(MATERIALS PROVIDED begins)

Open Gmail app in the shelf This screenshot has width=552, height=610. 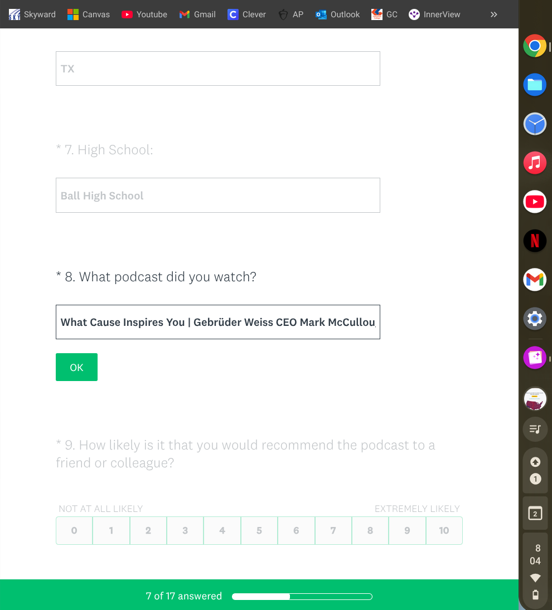click(535, 280)
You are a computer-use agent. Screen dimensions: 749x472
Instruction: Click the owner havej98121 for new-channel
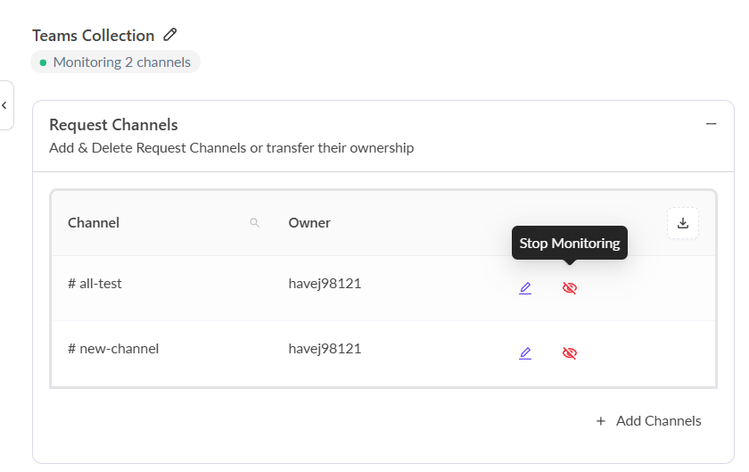(x=325, y=349)
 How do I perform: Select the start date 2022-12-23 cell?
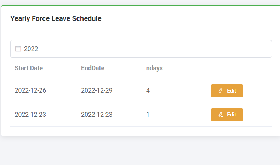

(MATERIALS PROVIDED ends)

## [PROBLEM REQUIREMENTS]
Where the line containing "You are a computer-use" appears, begin writing out the lines word for word, and continue through the last line of the data, leaving out pictures.

## [EXERCISE RESPONSE]
You are a computer-use agent. Screen dimensions: 749x472
Instruction: Click the owner havej98121 for new-channel
(x=325, y=349)
 How do I perform: Select the start date 2022-12-23 cell?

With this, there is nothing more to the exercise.